The solution automatically creates and securely stores all device passwords, changing them at set durations. It also provides fine-grained access controls.
“Organizations decide who can access a device and require human approval when necessary,” Ting says. “In addition, we can monitor and record user activity to detect suspicious events, such as inappropriate commands or large-scale downloads of sensitive information.”
The @SMasterSam solution enables privileged account management, providing several ways to defend against cybersecurity threats. via @insightdottech
IoT Threats Extend Their Range
As organizations and cities connect more systems to the IoT, attacks could threaten everything from factories to water systems and power grids. “We are seeing an increased convergence of the IT and OT spaces, making it easier for attacks to spread,” says Ting.
For example, at aluminum manufacturer Norsk Hydro, a ransomware attack spread to production lines after an office employee clicked a phishing link.
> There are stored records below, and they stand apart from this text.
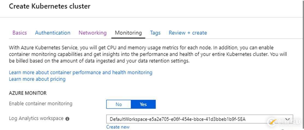304x130 pixels.
Task: Open the Tags tab
Action: coord(155,33)
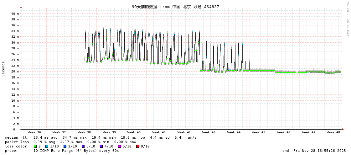Click the green 0 loss color swatch
Image resolution: width=351 pixels, height=155 pixels.
tap(35, 146)
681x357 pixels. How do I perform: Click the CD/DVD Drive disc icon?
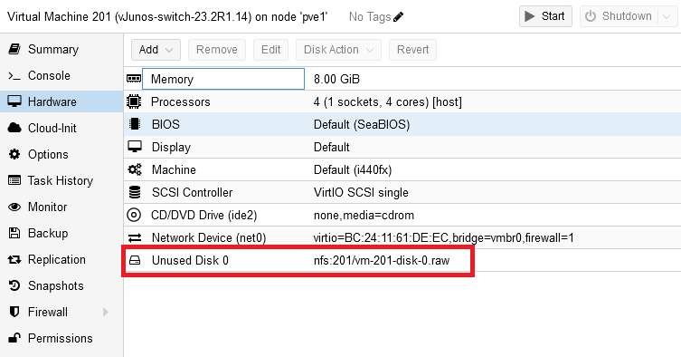point(134,215)
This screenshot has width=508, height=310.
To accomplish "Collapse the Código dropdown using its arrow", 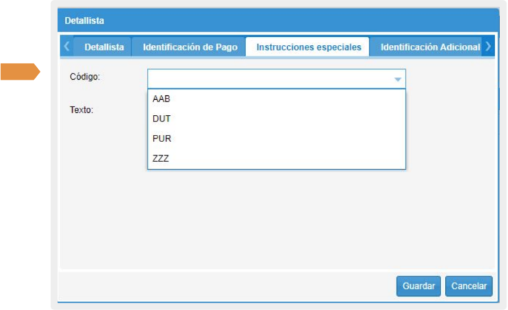I will 398,79.

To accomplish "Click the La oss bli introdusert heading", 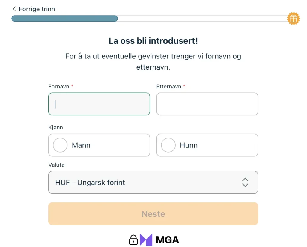I will click(x=153, y=41).
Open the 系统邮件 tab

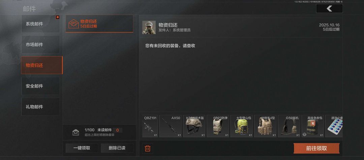tap(40, 24)
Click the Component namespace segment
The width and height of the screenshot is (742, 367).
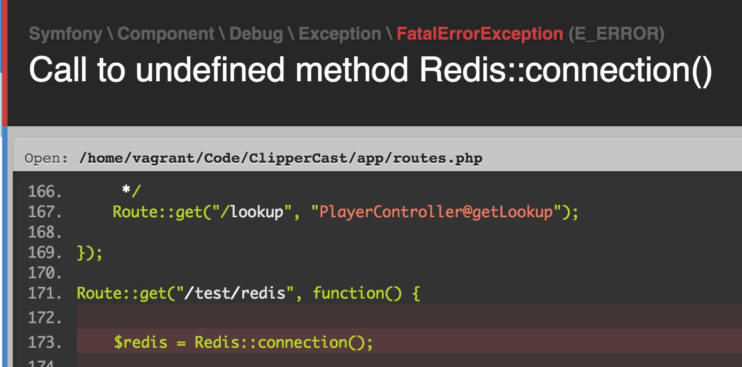point(166,34)
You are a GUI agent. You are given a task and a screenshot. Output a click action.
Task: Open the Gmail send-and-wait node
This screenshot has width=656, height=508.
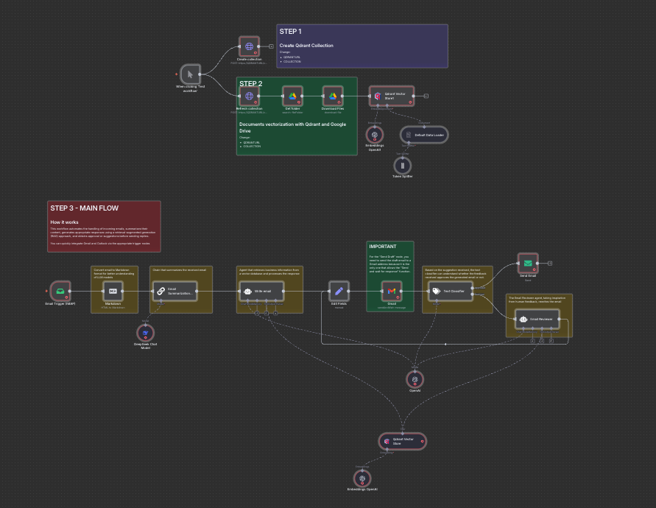point(391,291)
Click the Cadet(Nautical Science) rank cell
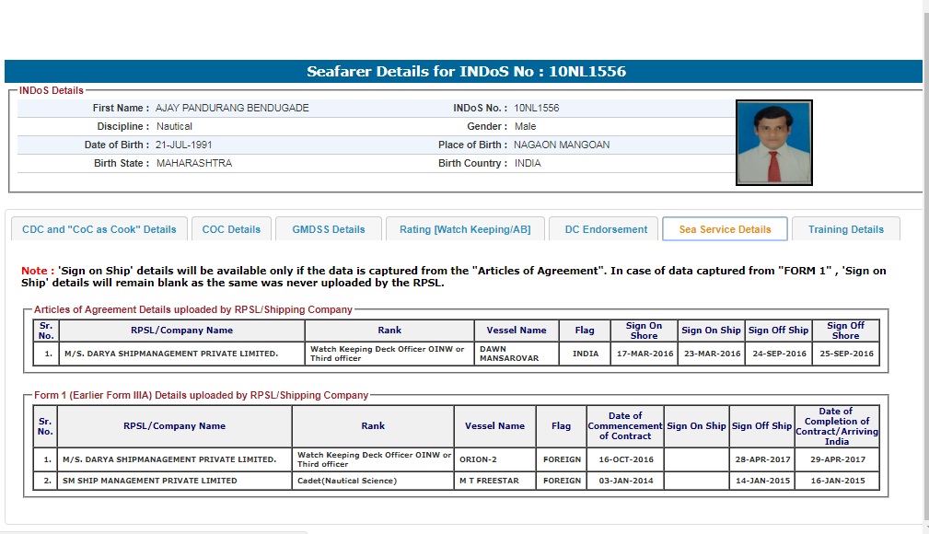Viewport: 929px width, 534px height. pos(374,481)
Some operations shut down, and the entire workforce had to do their jobs with pen and paper.
Ransomware, botnets, and other attacks often propagate through software vulnerabilities or outdated operating systems. To help clients keep up with thousands of users and devices, Silverlake uses Intel® Active Management Technology, which allows IT to install security updates and fix device problems remotely. It runs even when a device’s operating system shuts down, allowing technicians to resolve problems without physical intervention or lengthy wait times.
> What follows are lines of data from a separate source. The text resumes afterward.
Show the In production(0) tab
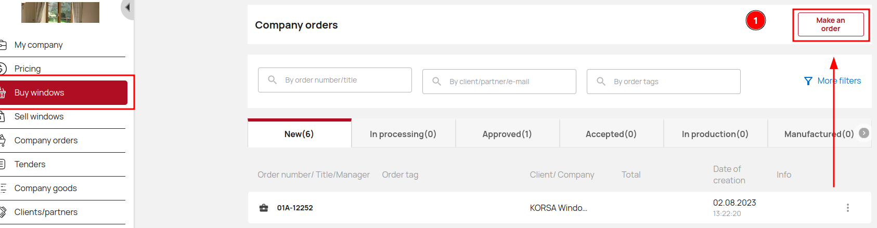 (715, 134)
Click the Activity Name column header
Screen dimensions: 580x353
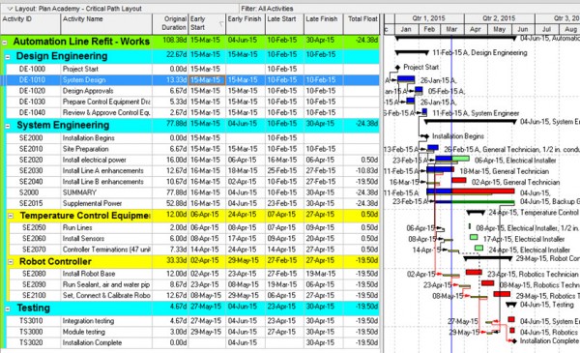tap(106, 23)
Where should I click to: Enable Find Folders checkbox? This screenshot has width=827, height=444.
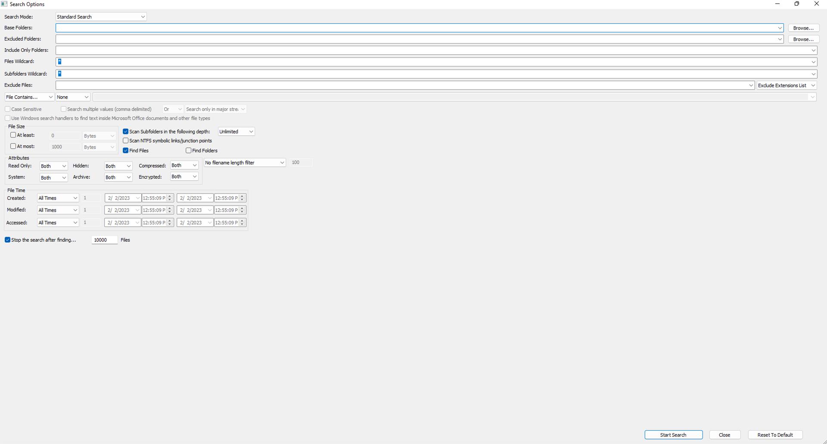pos(188,150)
Protecting Privileged Accounts
Attackers don’t have to search for vulnerabilities if they can hack into privileged accounts, which belong to IT administrators and others with access to critical systems and data. Because privileged users have access to many devices and systems, they give hackers an ideal way to spread attacks.
The USAM solution enables privileged account management, providing several ways to defend against these threats, illustrated by the launch experience at a major ASEAN commercial bank.
The bank had 1,500 company resources to manage, including user devices, servers, and network equipment. Providing secure access was an enormous challenge for the small IT and security staff, which managed equipment and device passwords manually. In some cases, a technician had to walk over to users’ computers and log in, without ensuring log-offs or recording sessions. Some passwords were kept in envelopes locked in a safe, causing mass confusion when users made errors or forgot to update them.
The bank implemented USAM to store passwords in a secure online vault and manage them with automated controls to avoid human error and free up staff. Access to sensitive systems is now tied to user and device identity and further controlled with multifactor authentication. Managers can approve or deny access requests with a click, and privileged sessions are remotely monitored and recorded. The bank also added analytics to gather data about privileged activities, such as accessing critical systems.
Adding Controls and Convenience
To further guard clients’ sensitive information, USAM is embedded with Intel® Software Guard Extensions (Intel® SGX), which protects data when it’s being processed in memory – for example, when a person or an IoT device is using a server. It prevents memory dumps and verifies that applications have not been compromised and contain the latest security updates.
MasterSAM continues to seek ways to improve security for its clients, who are increasingly turning to deep-learning technologies to spot evolving threats and improve anomaly detection. “As more organizations adopt cloud infrastructure, they will require more access controls and better analytics,” Ting says. “In the cloud, you need to change constantly to keep up.”